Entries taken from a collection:
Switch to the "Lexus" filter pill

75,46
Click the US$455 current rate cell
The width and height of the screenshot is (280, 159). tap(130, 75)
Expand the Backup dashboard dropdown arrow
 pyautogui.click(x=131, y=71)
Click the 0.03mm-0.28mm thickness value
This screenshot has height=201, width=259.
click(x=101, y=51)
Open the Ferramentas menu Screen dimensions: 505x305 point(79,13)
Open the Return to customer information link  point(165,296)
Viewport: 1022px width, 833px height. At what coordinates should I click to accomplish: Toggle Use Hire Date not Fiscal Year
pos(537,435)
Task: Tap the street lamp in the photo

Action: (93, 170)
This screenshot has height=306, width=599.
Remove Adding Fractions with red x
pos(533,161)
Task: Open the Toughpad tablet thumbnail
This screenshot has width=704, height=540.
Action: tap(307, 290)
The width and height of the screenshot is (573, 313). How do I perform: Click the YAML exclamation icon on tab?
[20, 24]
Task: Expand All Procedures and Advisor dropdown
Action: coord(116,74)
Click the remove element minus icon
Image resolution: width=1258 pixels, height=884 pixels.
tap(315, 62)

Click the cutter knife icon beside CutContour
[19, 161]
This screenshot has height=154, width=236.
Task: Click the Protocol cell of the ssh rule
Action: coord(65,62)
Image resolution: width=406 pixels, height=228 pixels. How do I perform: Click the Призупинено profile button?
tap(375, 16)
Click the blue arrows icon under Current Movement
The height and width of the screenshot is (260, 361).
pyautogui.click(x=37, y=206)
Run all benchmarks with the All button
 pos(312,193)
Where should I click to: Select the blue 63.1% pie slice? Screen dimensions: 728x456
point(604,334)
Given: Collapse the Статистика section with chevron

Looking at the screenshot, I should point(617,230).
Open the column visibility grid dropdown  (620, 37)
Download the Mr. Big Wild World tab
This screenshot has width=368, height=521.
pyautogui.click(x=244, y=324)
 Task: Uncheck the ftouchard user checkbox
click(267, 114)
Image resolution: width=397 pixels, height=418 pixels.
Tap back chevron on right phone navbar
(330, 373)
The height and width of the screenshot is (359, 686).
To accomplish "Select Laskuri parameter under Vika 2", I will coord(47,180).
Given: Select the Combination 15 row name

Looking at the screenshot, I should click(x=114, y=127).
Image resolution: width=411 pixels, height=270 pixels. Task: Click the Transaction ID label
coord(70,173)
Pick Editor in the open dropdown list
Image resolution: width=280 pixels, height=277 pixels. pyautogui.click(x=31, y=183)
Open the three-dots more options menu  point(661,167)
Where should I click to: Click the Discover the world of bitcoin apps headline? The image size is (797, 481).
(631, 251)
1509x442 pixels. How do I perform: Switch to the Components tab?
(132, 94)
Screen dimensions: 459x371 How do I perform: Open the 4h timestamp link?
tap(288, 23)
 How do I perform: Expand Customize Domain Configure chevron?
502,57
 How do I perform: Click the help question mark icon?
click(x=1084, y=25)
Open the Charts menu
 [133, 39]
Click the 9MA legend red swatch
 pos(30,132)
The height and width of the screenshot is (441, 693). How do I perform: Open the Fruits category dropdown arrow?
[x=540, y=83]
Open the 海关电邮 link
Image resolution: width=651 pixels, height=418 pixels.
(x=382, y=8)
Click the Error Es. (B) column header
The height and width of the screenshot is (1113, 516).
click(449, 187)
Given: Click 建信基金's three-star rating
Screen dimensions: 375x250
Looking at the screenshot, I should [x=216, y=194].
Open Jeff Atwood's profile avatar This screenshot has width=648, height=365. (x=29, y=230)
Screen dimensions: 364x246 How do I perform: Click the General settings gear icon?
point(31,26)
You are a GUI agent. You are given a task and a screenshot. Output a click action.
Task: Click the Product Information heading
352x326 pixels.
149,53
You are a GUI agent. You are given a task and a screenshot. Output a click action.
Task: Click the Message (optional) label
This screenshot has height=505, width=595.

Task: Line by line, reproduce the data exactly as given.

The completed task:
Switch to the "Lexus" filter pill

75,46
Click the US$455 current rate cell
The width and height of the screenshot is (280, 159). tap(130, 75)
Expand the Backup dashboard dropdown arrow
 pyautogui.click(x=131, y=71)
Click the 0.03mm-0.28mm thickness value
This screenshot has height=201, width=259.
click(x=101, y=51)
Open the Ferramentas menu Screen dimensions: 505x305 point(79,13)
Open the Return to customer information link  point(165,296)
Viewport: 1022px width, 833px height. At what coordinates should I click to accomplish: Toggle Use Hire Date not Fiscal Year
pos(537,435)
Task: Tap the street lamp in the photo

Action: (93, 170)
This screenshot has height=306, width=599.
Remove Adding Fractions with red x
pos(533,161)
Task: Open the Toughpad tablet thumbnail
This screenshot has width=704, height=540.
Action: tap(307, 290)
The width and height of the screenshot is (573, 313). How do I perform: Click the YAML exclamation icon on tab?
[20, 24]
Task: Expand All Procedures and Advisor dropdown
Action: coord(116,74)
Click the remove element minus icon
Image resolution: width=1258 pixels, height=884 pixels.
tap(315, 62)

Click the cutter knife icon beside CutContour
[19, 161]
This screenshot has height=154, width=236.
Task: Click the Protocol cell of the ssh rule
Action: coord(65,62)
Image resolution: width=406 pixels, height=228 pixels. How do I perform: Click the Призупинено profile button?
tap(375, 16)
Click the blue arrows icon under Current Movement
The height and width of the screenshot is (260, 361).
pyautogui.click(x=37, y=206)
Run all benchmarks with the All button
 pos(312,193)
Where should I click to: Select the blue 63.1% pie slice? Screen dimensions: 728x456
point(604,334)
Given: Collapse the Статистика section with chevron

Looking at the screenshot, I should point(617,230).
Open the column visibility grid dropdown  (620, 37)
Download the Mr. Big Wild World tab
This screenshot has width=368, height=521.
pyautogui.click(x=244, y=324)
 Task: Uncheck the ftouchard user checkbox
click(267, 114)
Image resolution: width=397 pixels, height=418 pixels.
Tap back chevron on right phone navbar
(330, 373)
The height and width of the screenshot is (359, 686).
To accomplish "Select Laskuri parameter under Vika 2", I will coord(47,180).
Given: Select the Combination 15 row name

Looking at the screenshot, I should click(x=114, y=127).
Image resolution: width=411 pixels, height=270 pixels. Task: Click the Transaction ID label
coord(70,173)
Pick Editor in the open dropdown list
Image resolution: width=280 pixels, height=277 pixels. pyautogui.click(x=31, y=183)
Open the three-dots more options menu  point(661,167)
Where should I click to: Click the Discover the world of bitcoin apps headline? The image size is (797, 481).
(631, 251)
1509x442 pixels. How do I perform: Switch to the Components tab?
(132, 94)
Screen dimensions: 459x371 How do I perform: Open the 4h timestamp link?
tap(288, 23)
 How do I perform: Expand Customize Domain Configure chevron?
502,57
 How do I perform: Click the help question mark icon?
click(x=1084, y=25)
Open the Charts menu
 [133, 39]
Click the 9MA legend red swatch
 pos(30,132)
The height and width of the screenshot is (441, 693). How do I perform: Open the Fruits category dropdown arrow?
[x=540, y=83]
Open the 海关电邮 link
Image resolution: width=651 pixels, height=418 pixels.
(x=382, y=8)
Click the Error Es. (B) column header
The height and width of the screenshot is (1113, 516).
click(449, 187)
Given: Click 建信基金's three-star rating
Screen dimensions: 375x250
Looking at the screenshot, I should [x=216, y=194].
Open Jeff Atwood's profile avatar This screenshot has width=648, height=365. (x=29, y=230)
Screen dimensions: 364x246 How do I perform: Click the General settings gear icon?
point(31,26)
You are a GUI agent. You are given a task and a screenshot. Output a click action.
Task: Click the Product Information heading
352x326 pixels.
149,53
You are a GUI agent. You are given a task and a screenshot. Output a click action.
Task: Click the Message (optional) label
This screenshot has height=505, width=595.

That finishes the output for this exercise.